For FP8 Triton Path (optional, recommended)

  • Linux or WSL2 (Windows Subsystem for Linux 2)
  • triton >= 3.0.0
  • torch >= 2.0
  • RTX 40-series GPU (compute capability 8.9) for maximum performance

Note: Triton is not supported on native Windows. On native Windows the solver automatically falls back to the FP16 CuPy cuBLAS path, which still outperforms SciPy CPU for large matrices.


Installation

Standard Installation (CPU fallback included)

pip install ssblast

This installs the core package with GPU support via CuPy and a CPU fallback via NumPy. No Triton is required. The FP8 kernel path will not be active, but the FP16 and FP32 GPU paths remain available.

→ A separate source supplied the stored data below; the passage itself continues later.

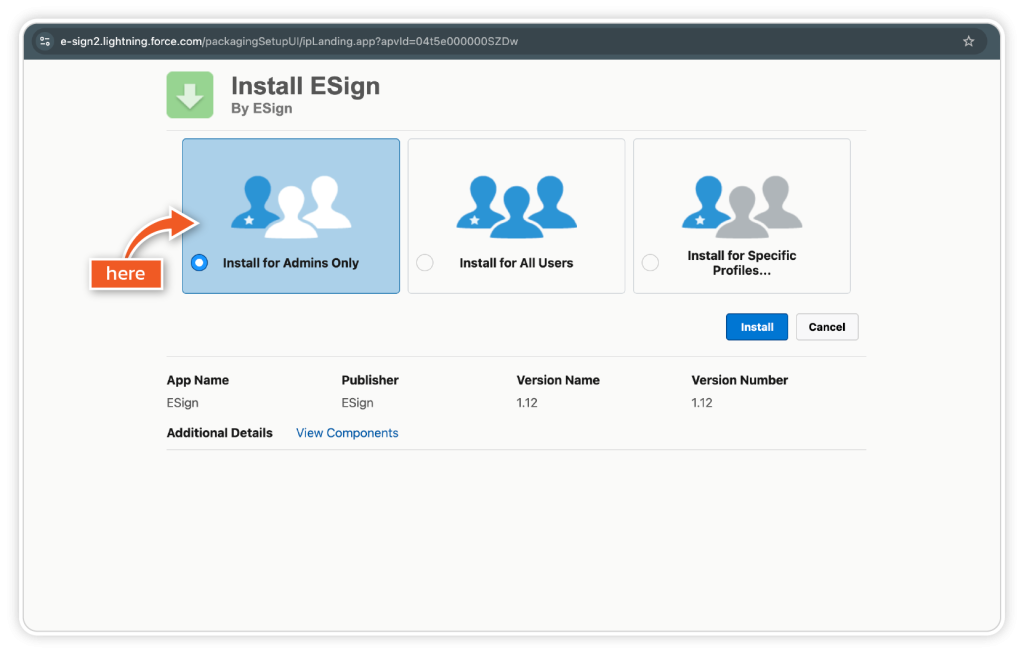The height and width of the screenshot is (655, 1024).
Task: Open the View Components link
Action: [347, 433]
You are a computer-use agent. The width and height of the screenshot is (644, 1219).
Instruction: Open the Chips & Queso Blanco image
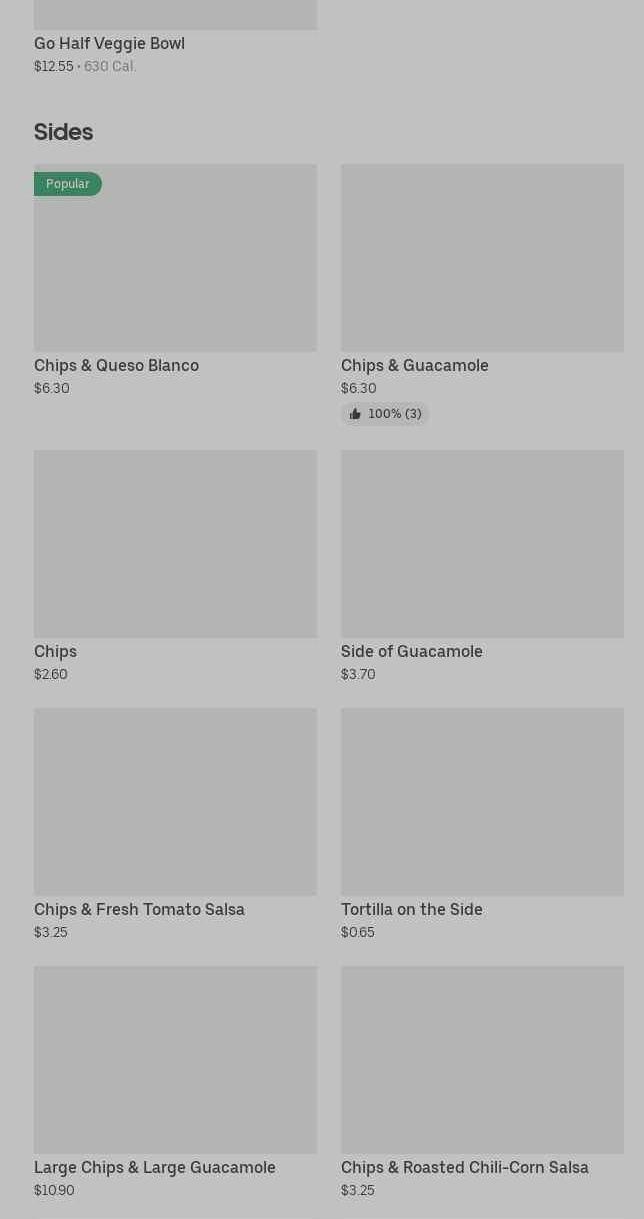coord(175,268)
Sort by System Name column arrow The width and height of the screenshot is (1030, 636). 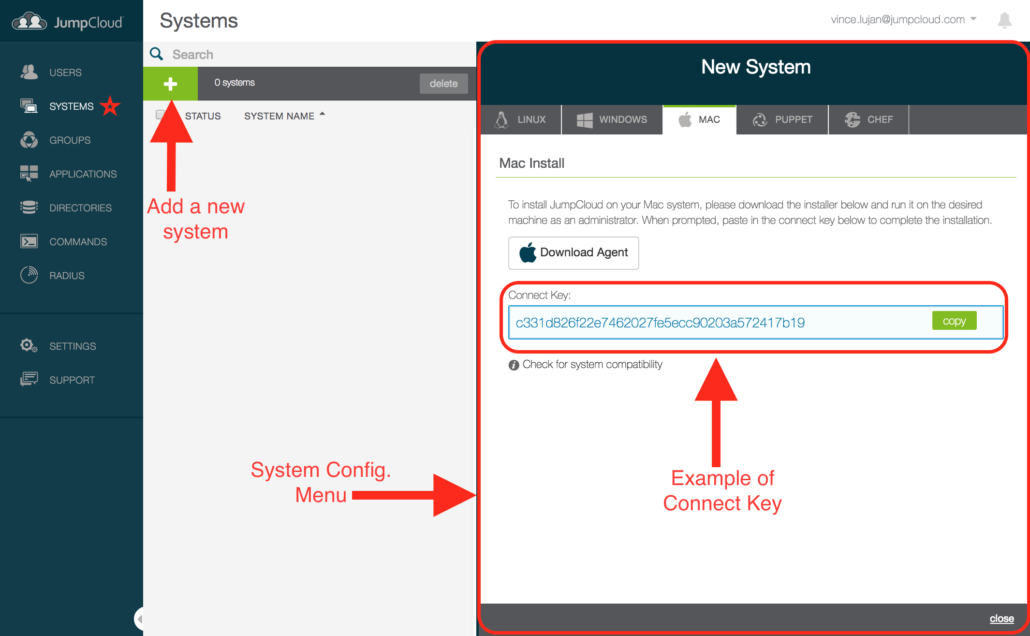point(323,116)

Full Installation with FP8 Support

pip install "ssblast[triton]"

This additionally installs Triton and PyTorch, enabling the FP8 Triton kernel on Linux and WSL2 with a supported NVIDIA GPU.

Installing from Source

git clone https://github.com/Sharveswar007/SSBLAST.git
cd SSBLAST
pip install .

To include Triton dependencies from source:

pip install ".[triton]"

Verifying the Installation

import ssblast
print(ssblast.__version__)        # 0.1.3
print(ssblast.CUPY_AVAILABLE)     # True if CuPy is installed and a GPU is detected
print(ssblast.TRITON_AVAILABLE)   # True if Triton is installed (Linux/WSL2 only)

Quick Start

from ssblast import solve
import numpy as np

# Create a random dense linear system
n = 4000
A = np.random.randn(n, n)
b = np.random.randn(n)

# Solve Ax = b
x = solve(A, b)

# Verify accuracy
residual = np.linalg.norm(A @ x - b) / np.linalg.norm(b)
print(f"Relative residual: {residual:.2e}")  # typically < 1e-8

You can also pass CuPy arrays directly, which avoids the CPU-to-GPU transfer:

from ssblast import solve
import cupy as cp

A = cp.random.randn(4000, 4000)
b = cp.random.randn(4000)

x = solve(A, b)

The return value x is a CuPy array when a GPU is used, or a NumPy array on CPU-only systems.


Full API Reference

ssblast.solve(A, b)

Solve the dense linear system Ax = b.

Parameters

Parameter Type Description
A numpy.ndarray or cupy.ndarray Square coefficient matrix of shape (n, n). Must be non-singular.
b numpy.ndarray or cupy.ndarray Right-hand side vector of shape (n,).

Returns

Name Type Description
x numpy.ndarray or cupy.ndarray Solution vector of shape (n,). FP64-accurate.

Raises

Exception Condition
ValueError If A or b is None.
ValueError If A is not square.
ValueError If A.shape[0] does not match b.shape[0].
MemoryError If the matrix does not fit within available VRAM.

Precision Path Selection

The solver automatically selects the best available path based on the detected GPU:

GPU Generation Path Selected
RTX 40-series (CC 8.9) with Triton on Linux/WSL2 FP8 Triton kernel + iterative refinement
RTX 30-series, RTX 20-series FP16 CuPy cuBLAS + iterative refinement
GTX 10-series FP32 CuPy cuBLAS + iterative refinement
No GPU / CuPy unavailable NumPy CPU solver

No configuration is required. The selection is fully automatic.

Module-Level Attributes

Attribute Type Description
ssblast.__version__ str Package version string.
ssblast.CUPY_AVAILABLE bool True if CuPy is installed and importable.
ssblast.TRITON_AVAILABLE bool True if Triton is installed and importable.

Platform Notes

Linux and WSL2 (Recommended for Maximum Performance)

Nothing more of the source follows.